You're viewing version 2.18 of the OpenSearch documentation. This version is no longer maintained. For the latest version, see the current documentation. For information about OpenSearch version maintenance, see Release Schedule and Maintenance Policy.
Dictionary decompounder token filter
The dictionary_decompounder
token filter is used to split compound words into their constituent parts based on a predefined dictionary. This filter is particularly useful for languages like German, Dutch, or Finnish, in which compound words are common, so breaking them down can improve search relevance. The dictionary_decompounder
token filter determines whether each token (word) can be split into smaller tokens based on a list of known words. If the token can be split into known words, the filter generates the subtokens for the token.
Parameters
The dictionary_decompounder
token filter has the following parameters.
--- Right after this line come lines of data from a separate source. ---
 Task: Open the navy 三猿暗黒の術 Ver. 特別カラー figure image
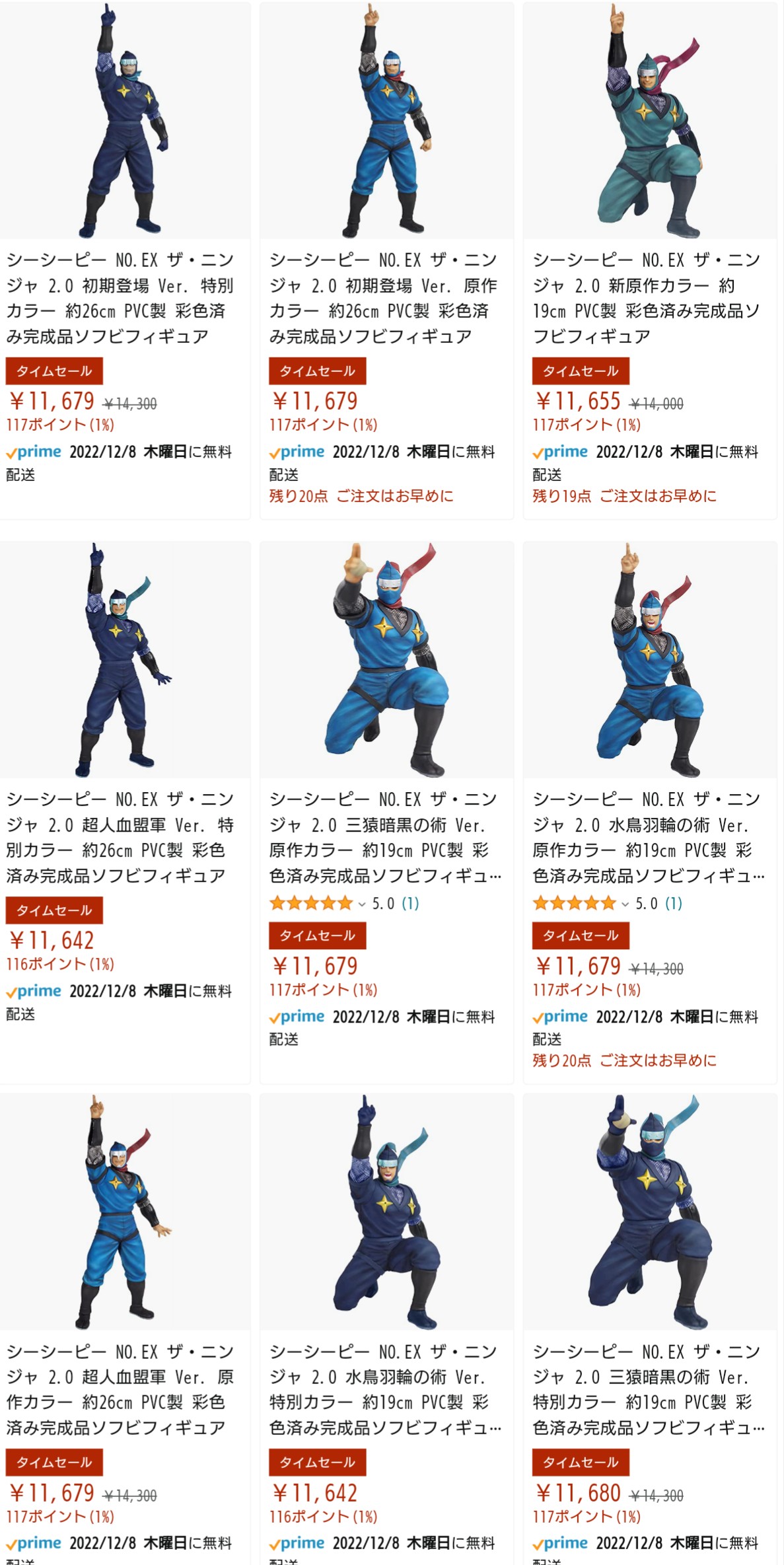(x=650, y=1212)
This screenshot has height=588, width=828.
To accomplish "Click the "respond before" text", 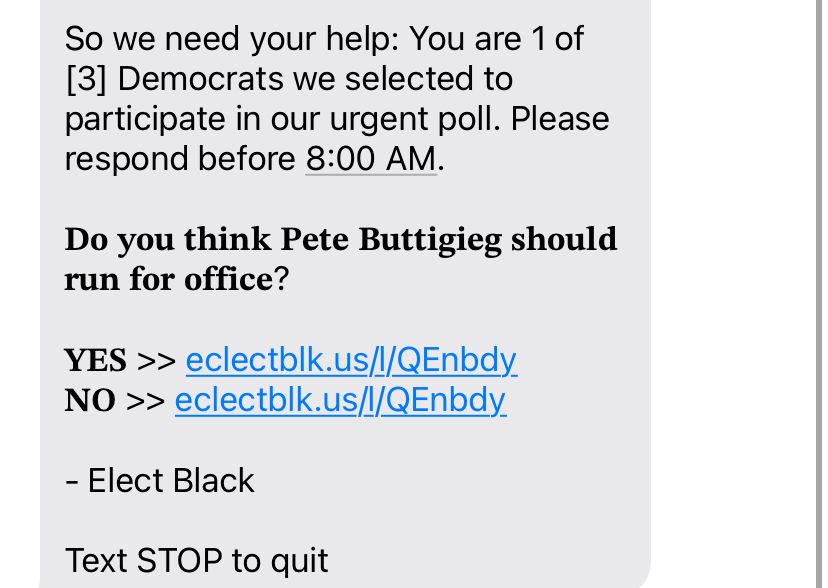I will pos(180,159).
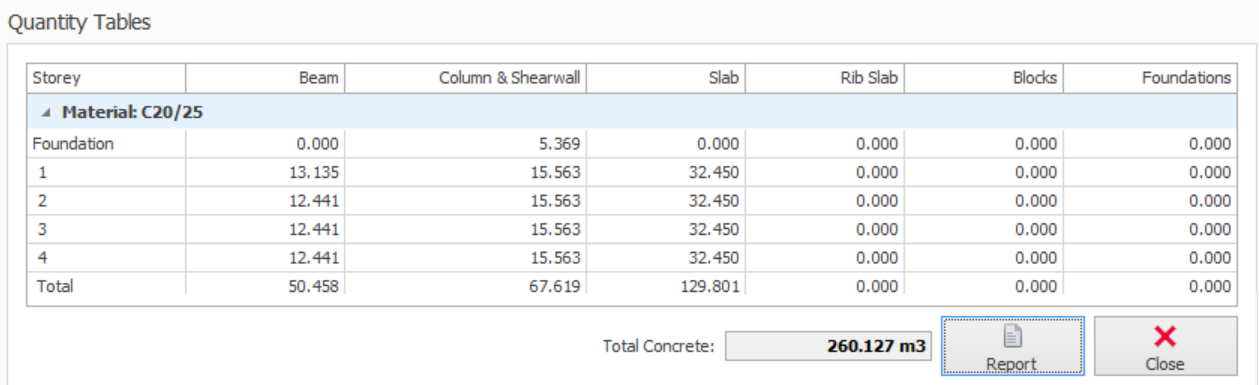Click the Foundations column header
Screen dimensions: 1259x385
point(1149,78)
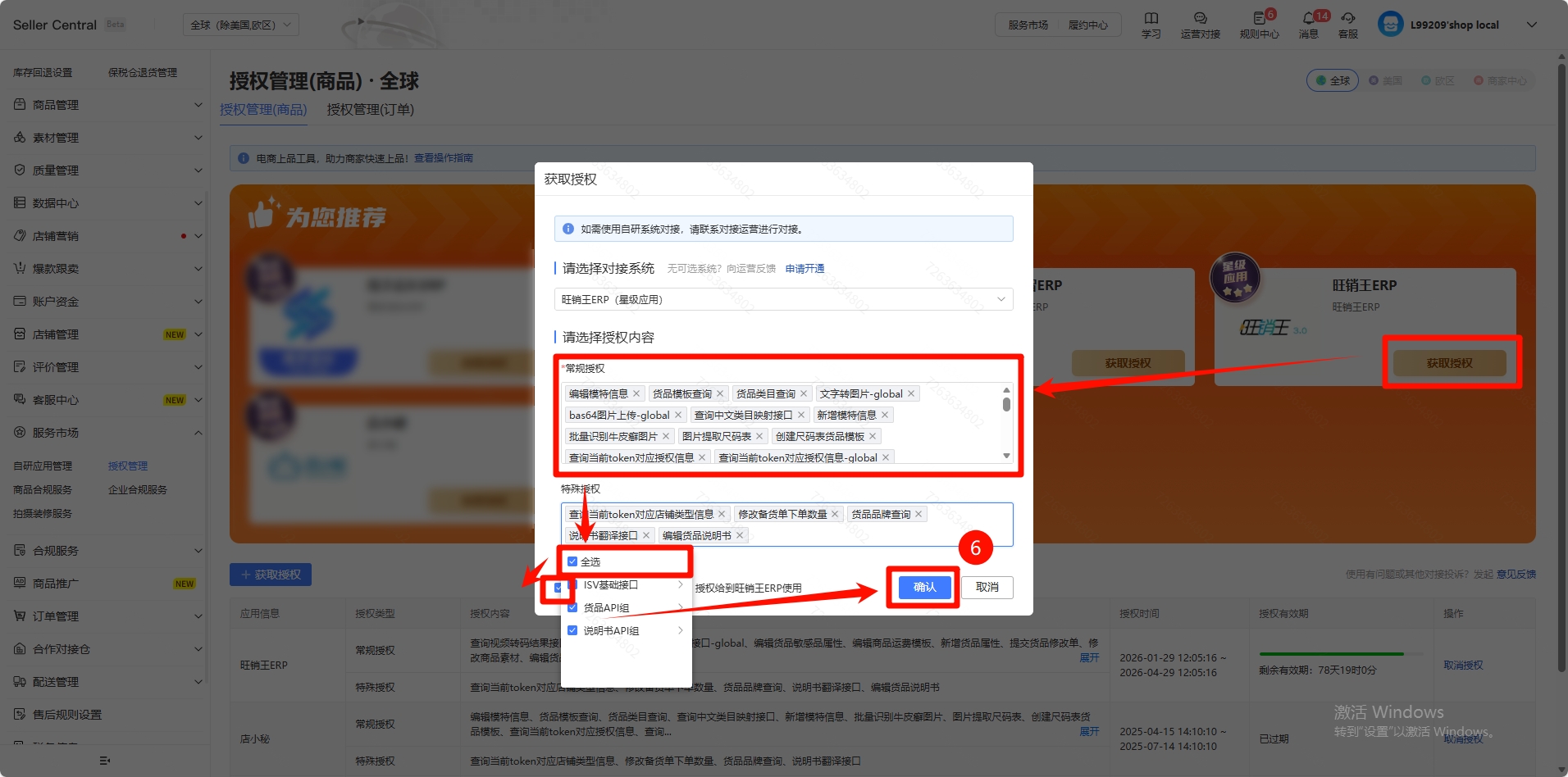Click the 客服 headset icon

pyautogui.click(x=1347, y=19)
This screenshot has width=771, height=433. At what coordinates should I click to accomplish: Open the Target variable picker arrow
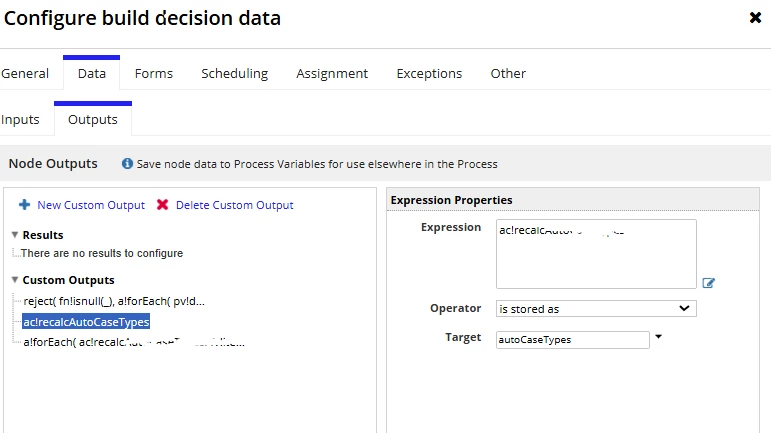pos(658,337)
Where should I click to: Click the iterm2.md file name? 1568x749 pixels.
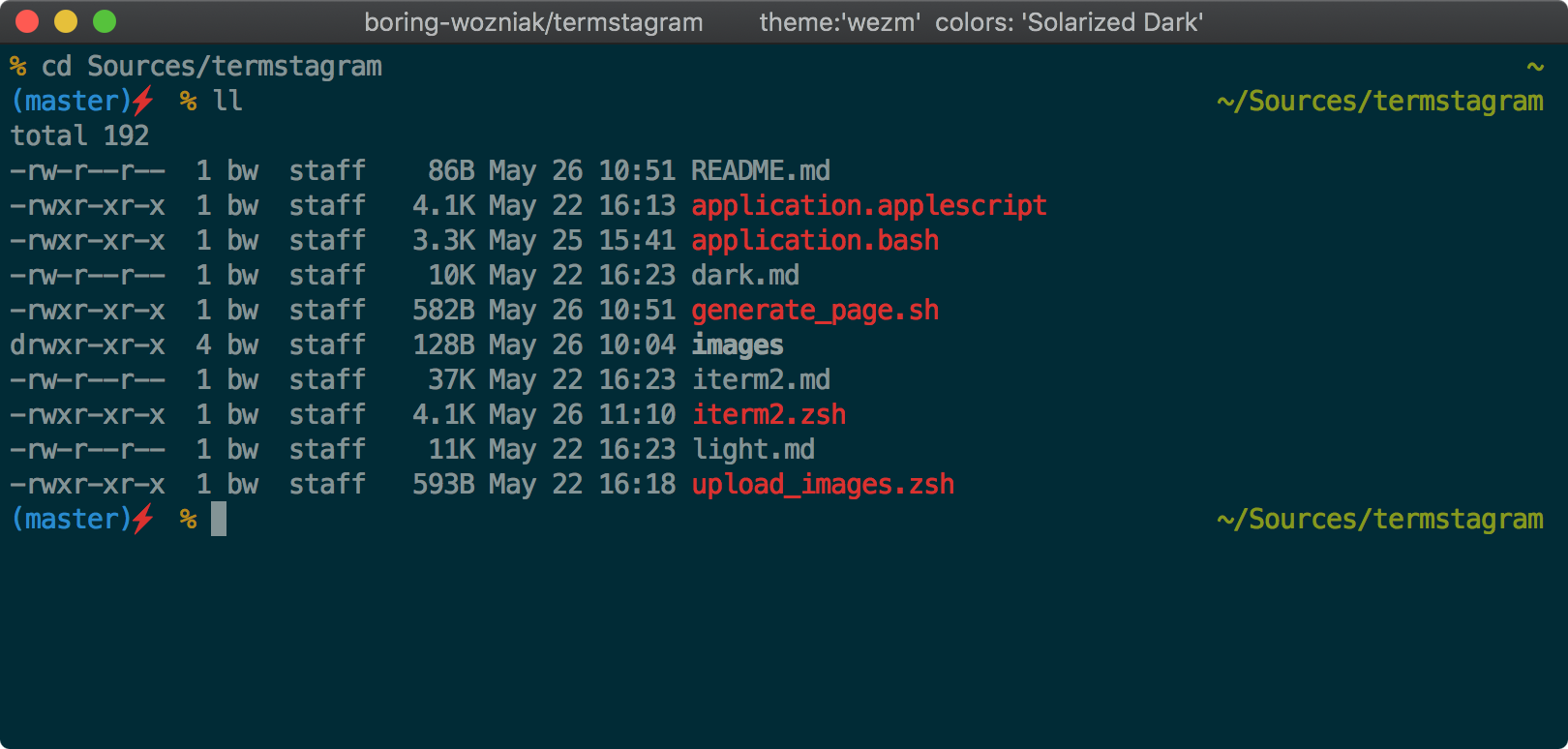760,380
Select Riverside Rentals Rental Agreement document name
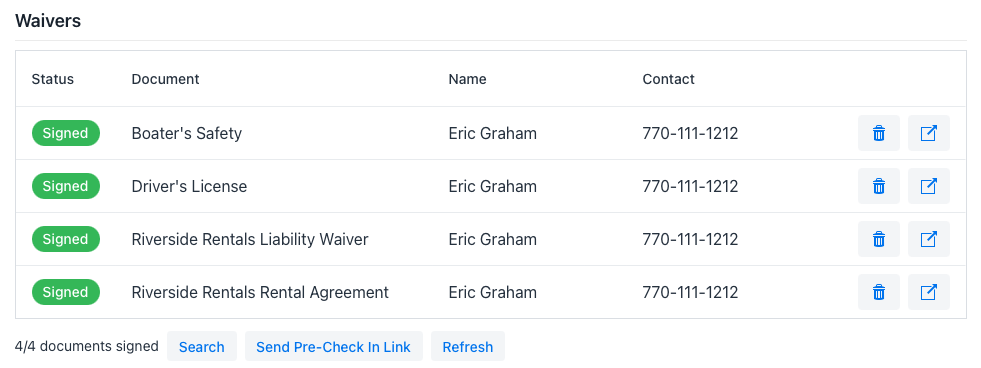 [260, 292]
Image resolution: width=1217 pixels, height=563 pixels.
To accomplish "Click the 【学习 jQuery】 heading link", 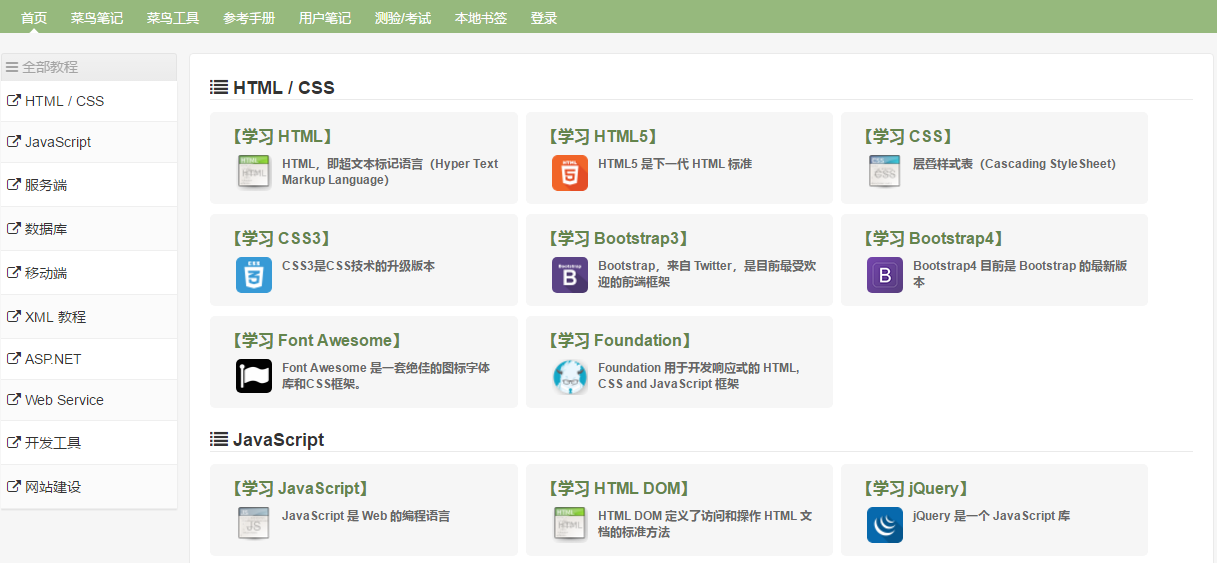I will (x=916, y=489).
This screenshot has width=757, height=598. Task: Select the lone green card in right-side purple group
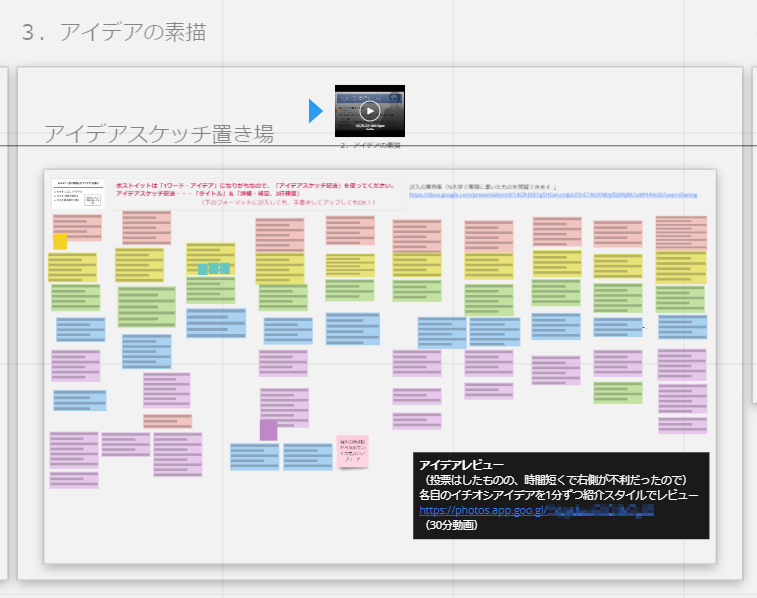tap(617, 392)
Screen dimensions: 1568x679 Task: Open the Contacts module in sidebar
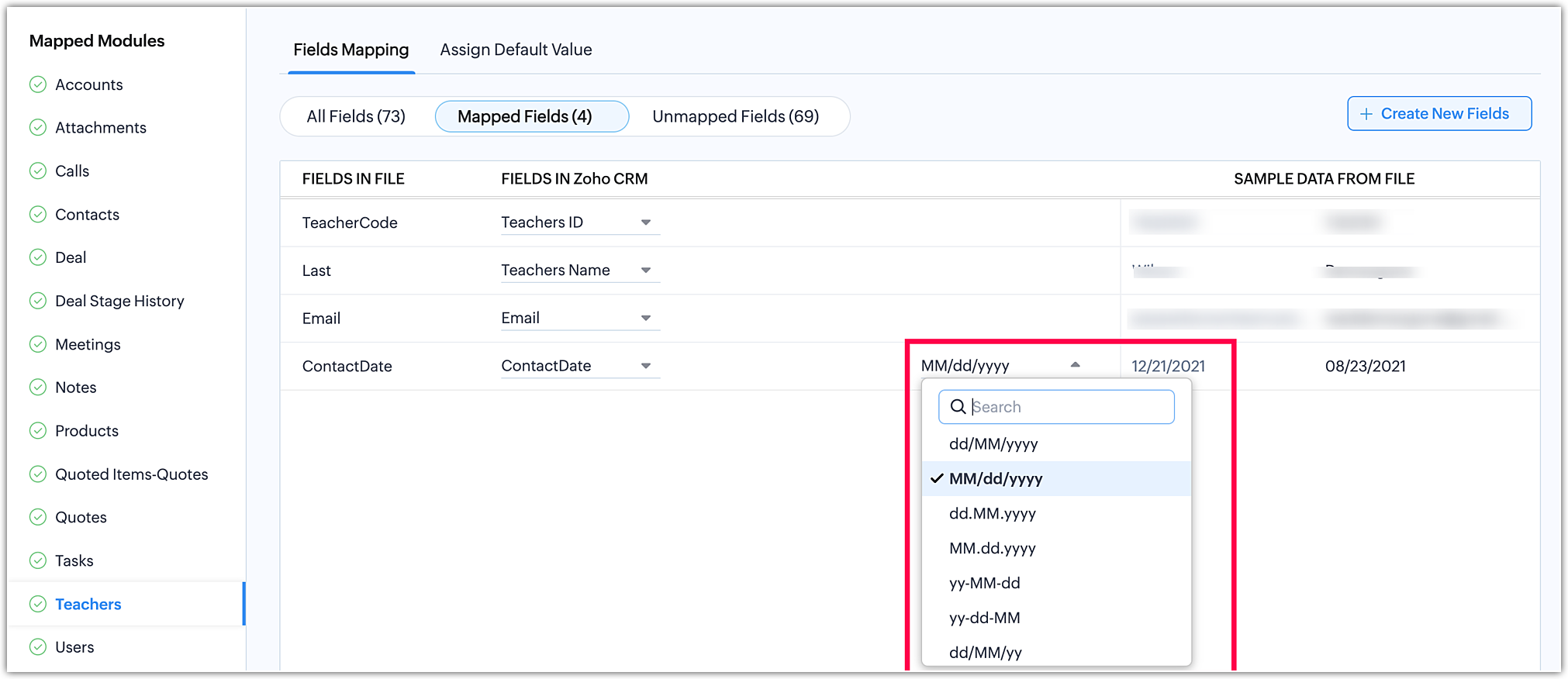pyautogui.click(x=87, y=215)
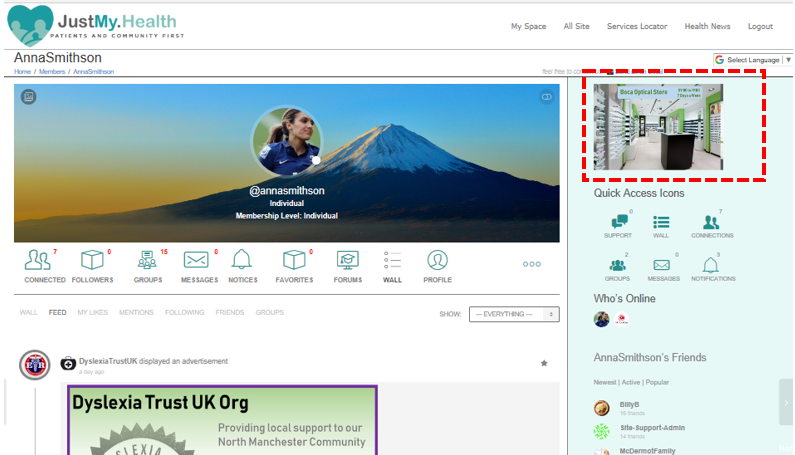Screen dimensions: 795x455
Task: Expand the three-dots more menu
Action: 531,264
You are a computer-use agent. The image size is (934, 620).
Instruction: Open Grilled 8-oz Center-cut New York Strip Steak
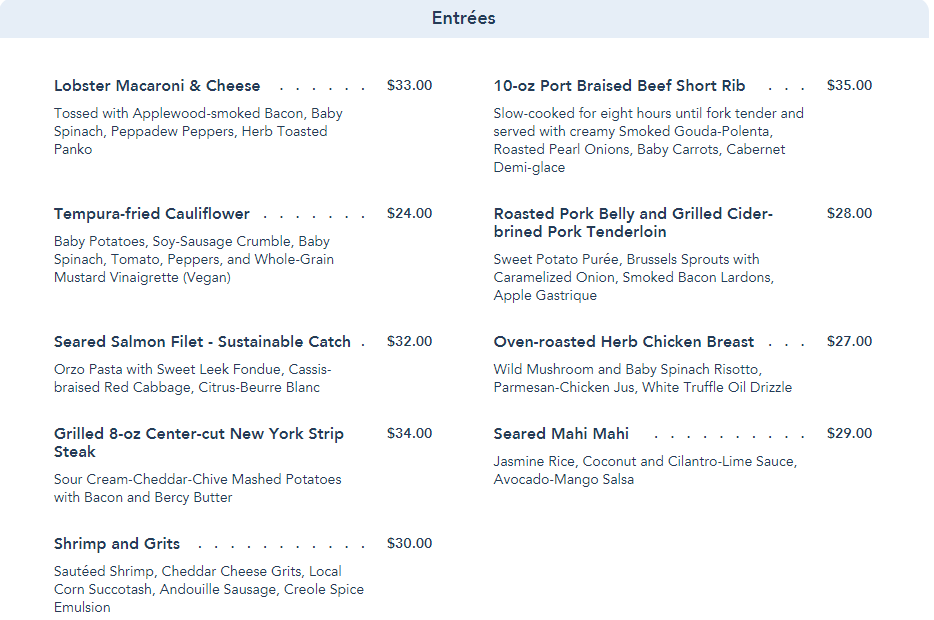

Parameter | Required/Optional | Data type | Description |
---|---|---|---|
word_list | Required unless word_list_path is configured | Array of strings | The dictionary of words that the filter uses to split compound words. |
word_list_path | Required unless word_list is configured | String | A file path to a text file containing the dictionary words. Accepts either an absolute path or a path relative to the config directory. The dictionary file must be UTF-8 encoded, and each word must be listed on a separate line. |
min_word_size | Optional | Integer | The minimum length of the entire compound word that will be considered for splitting. If a compound word is shorter than this value, it is not split. Default is 5 . |
min_subword_size | Optional | Integer | The minimum length for any subword. If a subword is shorter than this value, it is not included in the output. Default is 2 . |
max_subword_size | Optional | Integer | The maximum length for any subword. If a subword is longer than this value, it is not included in the output. Default is 15 . |
only_longest_match | Optional | Boolean | If set to true , only the longest matching subword will be returned. Default is false . |
Example
The following example request creates a new index named decompound_example
and configures an analyzer with the dictionary_decompounder
filter:
PUT /decompound_example
{
"settings": {
"analysis": {
"filter": {
"my_dictionary_decompounder": {
"type": "dictionary_decompounder",
"word_list": ["slow", "green", "turtle"]
}
},
"analyzer": {
"my_analyzer": {
"type": "custom",
"tokenizer": "standard",
"filter": ["lowercase", "my_dictionary_decompounder"]
}
}
}
}
}
Generated tokens
Use the following request to examine the tokens generated using the analyzer:
POST /decompound_example/_analyze
{
"analyzer": "my_analyzer",
"text": "slowgreenturtleswim"
}
The response contains the generated tokens:
{
"tokens": [
{
"token": "slowgreenturtleswim",
"start_offset": 0,
"end_offset": 19,
"type": "<ALPHANUM>",
"position": 0
},
{
"token": "slow",
"start_offset": 0,
"end_offset": 19,
"type": "<ALPHANUM>",
"position": 0
},
{
"token": "green",
"start_offset": 0,
"end_offset": 19,
"type": "<ALPHANUM>",
"position": 0
},
{
"token": "turtle",
"start_offset": 0,
"end_offset": 19,
"type": "<ALPHANUM>",
"position": 0
}
]
}